No direito civil, comercial e administrativo, o processamento de decisões judiciais pode, por exemplo, contribuir com previsibilidade na aplicação do direito, uniformidade e coerência nas decisões dos Tribunais. Todavia, em matéria penal, o risco de discriminação ligado a utilização de conjunto de dados pouco representativo além do tratamento de dados sensíveis, obrigatoriamente deve ser mitigado, de maneira a se garantir um julgamento justo.

21/7/2020

A Comissão Europeia para a Eficiência da Justiça (CEPEJ), criada em 2002, possui o objetivo de aprimorar a eficiência e o funcionamento do Poder Judiciário nos Estados-membros, por meio da definição de instrumentos, métricas de avaliação e elaboração de documentos. A CEPEJ é responsável, dentre outras tarefas, por analisar os resultados dos sistemas judiciais, identificar as dificuldades por eles encontradas, promover assistência e fixar meios concretos para melhorar a avaliação dos resultados e o funcionamento desses sistemas.

Nesse contexto, em dezembro de 2018, adotou o documento “European Ehtical Charter on use of artificial intelligence in judicial systems”, que anuncia conjunto de princípios aptos a guiarem formuladores de políticas públicas, legisladores, profissionais jurídicos, atores públicos e privados responsáveis pelo design e desenvolvimento de sistemas de Inteligência Artificial (IA) envolvendo o processamento de decisões e dados judiciais.

Esse instrumento escrito se estrutura segundo premissas de incentivo ao uso de IA no Poder Judiciário, conformidade com as normas de proteção aos direitos humanos e proteção de dados pessoais, respeito aos direitos fundamentais das pessoas e às exigências de transparência, imparcialidade, equidade, avaliação por especialistas independentes e regularidade certificada.

Isto se explica, segundo a CEPEJ, pela multiplicidade de usos dos sistemas de IA no espaço judicial. No direito civil, comercial e administrativo, o processamento de decisões judiciais pode, por exemplo, contribuir com previsibilidade na aplicação do direito, uniformidade e coerência nas decisões dos Tribunais. Todavia, em matéria penal, o risco de discriminação ligado a utilização de conjunto de dados pouco representativo além do tratamento de dados sensíveis, obrigatoriamente deve ser mitigado, de maneira a se garantir um julgamento justo.

Por isso, uma das discussões nas pesquisas sobre IA e direito é a proposta de uma diretriz que informe adequadamente os jurisdicionados acerca da utilização dessa tecnologia no seu caso, o que implica em transmitir as características do processo de tomada de decisão pela IA, riscos e consequências, de maneira que o sujeito possa optar conscientemente por autorizar ou não esse uso.

→ Registros de dados:
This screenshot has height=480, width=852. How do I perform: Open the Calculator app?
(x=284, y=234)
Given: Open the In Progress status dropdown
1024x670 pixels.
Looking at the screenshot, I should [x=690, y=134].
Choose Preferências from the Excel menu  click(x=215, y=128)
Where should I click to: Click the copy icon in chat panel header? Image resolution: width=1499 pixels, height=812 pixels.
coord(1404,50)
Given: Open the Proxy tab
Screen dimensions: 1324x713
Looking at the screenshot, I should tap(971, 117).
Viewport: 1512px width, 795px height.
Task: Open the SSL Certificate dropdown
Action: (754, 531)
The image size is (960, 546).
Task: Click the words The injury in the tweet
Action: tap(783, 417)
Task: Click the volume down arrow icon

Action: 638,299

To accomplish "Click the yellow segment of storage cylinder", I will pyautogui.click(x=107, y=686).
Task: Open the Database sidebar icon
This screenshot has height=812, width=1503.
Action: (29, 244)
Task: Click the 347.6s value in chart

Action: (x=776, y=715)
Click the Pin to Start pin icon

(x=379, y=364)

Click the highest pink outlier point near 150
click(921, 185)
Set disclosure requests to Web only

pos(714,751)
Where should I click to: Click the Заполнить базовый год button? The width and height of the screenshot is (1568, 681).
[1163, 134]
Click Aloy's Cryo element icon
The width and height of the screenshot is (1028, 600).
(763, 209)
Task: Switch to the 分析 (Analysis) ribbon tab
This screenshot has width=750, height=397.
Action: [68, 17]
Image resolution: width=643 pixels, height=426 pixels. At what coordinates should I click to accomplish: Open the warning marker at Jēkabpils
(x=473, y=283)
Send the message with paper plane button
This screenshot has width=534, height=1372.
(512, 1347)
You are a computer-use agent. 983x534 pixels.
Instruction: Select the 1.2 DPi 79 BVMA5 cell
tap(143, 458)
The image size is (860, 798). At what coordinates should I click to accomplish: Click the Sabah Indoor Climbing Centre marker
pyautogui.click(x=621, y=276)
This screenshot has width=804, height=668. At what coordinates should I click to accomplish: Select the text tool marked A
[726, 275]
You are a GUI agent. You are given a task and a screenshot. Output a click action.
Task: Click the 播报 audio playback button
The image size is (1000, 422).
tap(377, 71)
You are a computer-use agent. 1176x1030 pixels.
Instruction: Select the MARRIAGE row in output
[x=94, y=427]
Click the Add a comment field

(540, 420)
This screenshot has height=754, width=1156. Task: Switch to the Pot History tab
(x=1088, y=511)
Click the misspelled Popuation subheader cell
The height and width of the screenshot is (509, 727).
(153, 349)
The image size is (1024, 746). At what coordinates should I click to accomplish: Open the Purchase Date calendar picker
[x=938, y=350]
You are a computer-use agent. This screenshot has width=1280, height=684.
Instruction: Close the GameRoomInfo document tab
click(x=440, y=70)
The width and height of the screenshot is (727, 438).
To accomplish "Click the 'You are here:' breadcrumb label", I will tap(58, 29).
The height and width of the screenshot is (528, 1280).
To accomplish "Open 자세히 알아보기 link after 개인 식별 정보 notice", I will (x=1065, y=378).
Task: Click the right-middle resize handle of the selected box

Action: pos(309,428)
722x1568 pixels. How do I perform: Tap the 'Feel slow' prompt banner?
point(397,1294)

→ Objetivos:
• A. Você pode apresentar em CSV de duas colunas, com os nomes pedido e resposta, os registros que começam na linha que contém "Task: Click the right-middle" e vão até o fim dos registros? Use uma linha por pedido, cada campo entre aspas e as quebras de linha trocadas por espaços.
• B. Como você continuaria o trecho sobre o uso de inteligência artificial no Poder Judiciário a partir do ponto em que ele termina?
O trecho e os registros não têm nenhuma relação entre si.

→ Tarefas resolvidas:
• A.
pedido,resposta
"Task: Click the right-middle resize handle of the selected box","Action: pos(309,428)"
"722x1568 pixels. How do I perform: Tap the 'Feel slow' prompt banner?","point(397,1294)"

• B.
Esse instrumento escrito se divide na apresentação dos princípios, percepção do estado de uso da IA no Poder Judiciário dos Estados-membros, aplicações possíveis derivadas de IA nos sistemas judiciais europeus e glossário.

Os princípios se estruturam em cinco eixos:

1. Respeito aos direitos fundamentais: exigência de que nas etapas de projeto e treinamento sejam inseridas nos sistemas de IA (aplicações que envolvam processamento de decisões judiciais e dados; solução de conflitos; auxílio na tomada de decisões; e orientações ao público) regras que proíbam violações diretas ao âmbito de proteção deste princípio, o qual engloba a legislação sobre direitos fundamentais e proteção de dados pessoais e os princípios de independência dos juízes e do Estado Democrático de Direito.

2. Não-discriminação: os atores envolvidos no desenvolvimento dos sistemas de IA devem garantir a capacidade de os métodos de processamento de dados não reproduzirem ou agravarem discriminações proibidas, especialmente quando baseados direta ou indiretamente em dados sensíveis, em conjunto com a existência de medidas corretivas para mitigar ou neutralizar esses riscos, além de conscientizar as partes interessadas.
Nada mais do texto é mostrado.